Néanmoins, comme nous savions le nom de baptême de notre nègre—si tant est qu'il ait été baptisé—nous arrivâmes dans la jolie maison de M. Henry Lansing, maison bâtie en briques, ce qui est un grand honneur que nous ne possédions pas. Là, nous demandâmes à Mme Lansing le nègre Mink, nom de celui qui nous avait offert d'entrer à notre service. En véritable Hollandaise qui n'avait pas dégénéré, elle s'inquiéta de savoir, en assez mauvais anglais, si nous avions apporté l'argent. Mon mari compta alors sur la table les 1.000 francs que je tenais sous mon manteau, et M. Lansing parut. C'était un homme de grande taille, vêtu d'un excellent habit de drap gris, home span[26], filé dans sa maison. Il fit entrer Mink, et lui prenant la main, la mit dans celle de mon mari en lui disant «Voici ton maître.» Cela fait, nous dîmes à Mink que nous allions partir. Mais Mme Lansing nous ayant préparé un verre de vin de Madère et un biscuit, il fallut absolument les avaler, sous peine de passer pour de mauvais voisins. Dans la conversation, le père Lansing apprit que mon mari avait représenté le roi de France en Hollande, sa terre-mère,—mother country—comme il l'appelait. Cela augmenta prodigieusement sa considération pour nous. Nous prîmes ensuite congé et trouvâmes Mink déjà installé dans le traîneau. Il était monté dans sa chambre se revêtir de ses meilleurs habits. Ceux-ci lui appartenaient, car il n'emporta aucun des effets achetés des deniers de son maître, pas même ses mocassins. Tous ses autres effets personnels, et qui auraient tenu dans le fond d'un chapeau, il les plaça dans le caisson du traîneau, puis se retournant en touchant son chapeau, comme aurait pu le faire le cocher anglais le mieux stylé, il me dit en montrant les chevaux: «Sont-ce mes chevaux?» Sur l'affirmative, il prit les rênes et partit à toute allure pour sa nouvelle résidence, bien moins préoccupé que moi, car, n'ayant jamais acheté un homme, j'étais encore toute saisie de la manière dont la chose s'était passée.
V
Peu de jours après, nos vendeurs quittèrent la ferme, nous laissant une maison sale et mal tenue, ce qui leur fit beaucoup de tort. C'étaient des colons anglais, c'est-à-dire venant des bords de la mer. Ils abandonnèrent la propriété après l'avoir occupée pendant quelques années, parce qu'elle était devenue trop petite pour eux et qu'ils allaient entreprendre un défrichement de l'autre côté de la rivière. Ces gens n'avaient pu rassembler des fonds en quantité suffisante pour permettre aux diverses générations de la famille de se séparer et d'avoir chacune un établissement particulier. C'était un signe de pauvreté, de mauvaise conduite ou de défaut d'intelligence, que de continuer à vivre tous ensemble. Les Américains sont comme les abeilles: les essaims doivent sortir périodiquement de la ruche pour n'y plus rentrer.

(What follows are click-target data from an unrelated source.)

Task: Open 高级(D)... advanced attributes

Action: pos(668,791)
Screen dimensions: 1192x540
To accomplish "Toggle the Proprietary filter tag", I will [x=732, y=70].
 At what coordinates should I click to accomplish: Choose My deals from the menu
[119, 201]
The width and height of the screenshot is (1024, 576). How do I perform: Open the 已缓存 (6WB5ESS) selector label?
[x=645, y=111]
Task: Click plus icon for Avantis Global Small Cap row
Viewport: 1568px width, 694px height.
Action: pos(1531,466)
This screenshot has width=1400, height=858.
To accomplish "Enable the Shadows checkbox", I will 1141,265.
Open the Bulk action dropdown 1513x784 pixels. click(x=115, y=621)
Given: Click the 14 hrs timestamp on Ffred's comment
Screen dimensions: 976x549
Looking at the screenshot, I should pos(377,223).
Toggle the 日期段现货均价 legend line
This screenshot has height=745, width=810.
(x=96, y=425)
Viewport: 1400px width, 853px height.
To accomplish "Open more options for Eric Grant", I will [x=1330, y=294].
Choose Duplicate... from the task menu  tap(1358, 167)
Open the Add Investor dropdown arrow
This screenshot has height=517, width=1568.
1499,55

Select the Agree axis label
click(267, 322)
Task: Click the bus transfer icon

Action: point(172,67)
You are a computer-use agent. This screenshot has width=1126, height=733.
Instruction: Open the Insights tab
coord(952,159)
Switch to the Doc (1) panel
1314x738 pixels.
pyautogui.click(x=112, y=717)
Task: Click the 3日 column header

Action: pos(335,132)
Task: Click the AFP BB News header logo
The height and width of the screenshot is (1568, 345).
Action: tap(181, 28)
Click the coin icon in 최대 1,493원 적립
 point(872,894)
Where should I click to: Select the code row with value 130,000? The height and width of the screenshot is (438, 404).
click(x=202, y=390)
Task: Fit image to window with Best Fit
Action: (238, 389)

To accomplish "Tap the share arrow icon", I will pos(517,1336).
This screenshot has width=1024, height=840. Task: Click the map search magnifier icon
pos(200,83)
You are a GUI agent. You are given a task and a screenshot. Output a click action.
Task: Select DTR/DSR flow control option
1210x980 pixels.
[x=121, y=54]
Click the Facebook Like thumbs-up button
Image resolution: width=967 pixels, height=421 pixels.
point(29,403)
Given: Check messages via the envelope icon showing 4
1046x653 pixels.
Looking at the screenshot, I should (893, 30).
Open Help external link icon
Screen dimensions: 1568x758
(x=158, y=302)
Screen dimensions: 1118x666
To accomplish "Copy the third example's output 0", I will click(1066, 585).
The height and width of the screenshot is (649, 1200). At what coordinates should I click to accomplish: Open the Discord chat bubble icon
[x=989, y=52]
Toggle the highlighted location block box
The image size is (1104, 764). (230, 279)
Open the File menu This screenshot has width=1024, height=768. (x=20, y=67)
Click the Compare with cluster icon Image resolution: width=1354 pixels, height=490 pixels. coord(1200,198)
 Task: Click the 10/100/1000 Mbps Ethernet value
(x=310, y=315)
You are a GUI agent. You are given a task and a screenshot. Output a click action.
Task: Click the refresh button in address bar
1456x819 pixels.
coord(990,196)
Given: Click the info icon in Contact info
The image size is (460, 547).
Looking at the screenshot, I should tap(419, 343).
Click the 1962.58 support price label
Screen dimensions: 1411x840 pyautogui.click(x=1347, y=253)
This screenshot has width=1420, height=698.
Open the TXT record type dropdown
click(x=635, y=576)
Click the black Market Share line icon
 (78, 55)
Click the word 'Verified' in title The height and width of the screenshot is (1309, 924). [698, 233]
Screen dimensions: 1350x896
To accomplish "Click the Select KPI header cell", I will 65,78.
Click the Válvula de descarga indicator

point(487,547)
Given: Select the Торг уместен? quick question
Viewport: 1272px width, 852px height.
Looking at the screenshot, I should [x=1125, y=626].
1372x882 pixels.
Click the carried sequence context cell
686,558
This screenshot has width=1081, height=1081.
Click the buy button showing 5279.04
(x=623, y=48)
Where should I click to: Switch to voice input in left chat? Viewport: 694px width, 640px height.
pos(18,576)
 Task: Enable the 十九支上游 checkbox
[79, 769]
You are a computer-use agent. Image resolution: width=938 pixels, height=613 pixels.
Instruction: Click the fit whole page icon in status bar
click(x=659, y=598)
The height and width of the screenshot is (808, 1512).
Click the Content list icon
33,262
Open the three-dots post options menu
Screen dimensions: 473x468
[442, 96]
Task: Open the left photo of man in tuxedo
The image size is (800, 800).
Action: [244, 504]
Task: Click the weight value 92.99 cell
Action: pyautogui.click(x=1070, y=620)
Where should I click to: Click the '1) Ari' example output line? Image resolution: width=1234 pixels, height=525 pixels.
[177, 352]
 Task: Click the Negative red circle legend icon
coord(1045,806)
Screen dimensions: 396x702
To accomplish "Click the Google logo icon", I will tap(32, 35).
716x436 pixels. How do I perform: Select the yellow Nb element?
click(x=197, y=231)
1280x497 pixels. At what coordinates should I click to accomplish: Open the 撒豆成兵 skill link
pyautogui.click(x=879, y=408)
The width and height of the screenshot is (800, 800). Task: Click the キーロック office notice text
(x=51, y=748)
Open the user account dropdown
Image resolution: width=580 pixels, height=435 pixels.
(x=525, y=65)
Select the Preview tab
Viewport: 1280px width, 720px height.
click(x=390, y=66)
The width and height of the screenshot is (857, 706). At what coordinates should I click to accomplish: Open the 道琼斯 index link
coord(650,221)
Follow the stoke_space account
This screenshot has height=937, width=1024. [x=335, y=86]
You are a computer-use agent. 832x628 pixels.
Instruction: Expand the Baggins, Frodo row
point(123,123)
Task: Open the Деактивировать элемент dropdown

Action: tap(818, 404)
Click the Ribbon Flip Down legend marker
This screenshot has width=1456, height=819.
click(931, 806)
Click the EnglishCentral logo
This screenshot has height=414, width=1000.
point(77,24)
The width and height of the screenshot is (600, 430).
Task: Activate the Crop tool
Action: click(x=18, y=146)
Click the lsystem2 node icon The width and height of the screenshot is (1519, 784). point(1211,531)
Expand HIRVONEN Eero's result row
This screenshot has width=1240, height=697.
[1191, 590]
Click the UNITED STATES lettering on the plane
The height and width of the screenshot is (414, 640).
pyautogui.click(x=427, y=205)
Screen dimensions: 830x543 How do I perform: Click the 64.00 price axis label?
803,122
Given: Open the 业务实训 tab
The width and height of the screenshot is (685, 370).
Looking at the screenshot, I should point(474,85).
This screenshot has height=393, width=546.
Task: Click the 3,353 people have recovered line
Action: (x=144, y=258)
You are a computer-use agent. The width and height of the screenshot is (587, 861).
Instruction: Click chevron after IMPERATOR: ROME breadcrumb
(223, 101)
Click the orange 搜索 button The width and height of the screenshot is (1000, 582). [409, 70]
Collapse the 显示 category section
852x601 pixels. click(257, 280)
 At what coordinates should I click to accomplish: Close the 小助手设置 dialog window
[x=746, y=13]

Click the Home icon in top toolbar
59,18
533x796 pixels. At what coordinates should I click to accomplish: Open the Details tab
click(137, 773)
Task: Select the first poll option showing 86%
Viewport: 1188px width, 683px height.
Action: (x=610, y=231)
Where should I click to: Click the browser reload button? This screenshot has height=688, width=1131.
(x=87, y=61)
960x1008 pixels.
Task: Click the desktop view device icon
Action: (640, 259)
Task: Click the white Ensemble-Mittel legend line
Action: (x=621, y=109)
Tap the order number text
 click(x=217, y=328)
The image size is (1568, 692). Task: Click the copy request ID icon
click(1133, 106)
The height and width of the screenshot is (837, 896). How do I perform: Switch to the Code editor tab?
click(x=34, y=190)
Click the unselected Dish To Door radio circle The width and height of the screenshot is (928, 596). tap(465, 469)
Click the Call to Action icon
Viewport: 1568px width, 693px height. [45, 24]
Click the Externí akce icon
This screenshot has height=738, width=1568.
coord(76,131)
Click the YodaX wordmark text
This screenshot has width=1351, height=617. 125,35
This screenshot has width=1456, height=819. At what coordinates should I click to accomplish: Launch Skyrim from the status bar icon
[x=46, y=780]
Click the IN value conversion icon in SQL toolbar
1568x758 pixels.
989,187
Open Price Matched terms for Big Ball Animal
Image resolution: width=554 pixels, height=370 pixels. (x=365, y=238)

Dès que nous fûmes seuls dans notre maison, nous consacrâmes un peu d'argent à l'arranger. Elle comprenait un rez-de-chaussée seulement, élevé de cinq pieds au-dessus de terre. Quand on l'avait bâtie, on avait commencé par construire un mur s'enfonçant de six pieds en terre et dépassant le sol de deux pieds. Cette partie formait la cave et la laiterie. Au-dessus, le reste de la maison était en bois, comme cela se voit encore beaucoup dans l'Emmenthal suisse. Les espaces vides de la charpente étaient remplis de briques séchées au soleil, ce qui formait un mur très compact et très chaud. Nous fîmes revêtir l'intérieur des murs d'un enduit de plâtre mêlé à de la couleur, d'un très joli effet.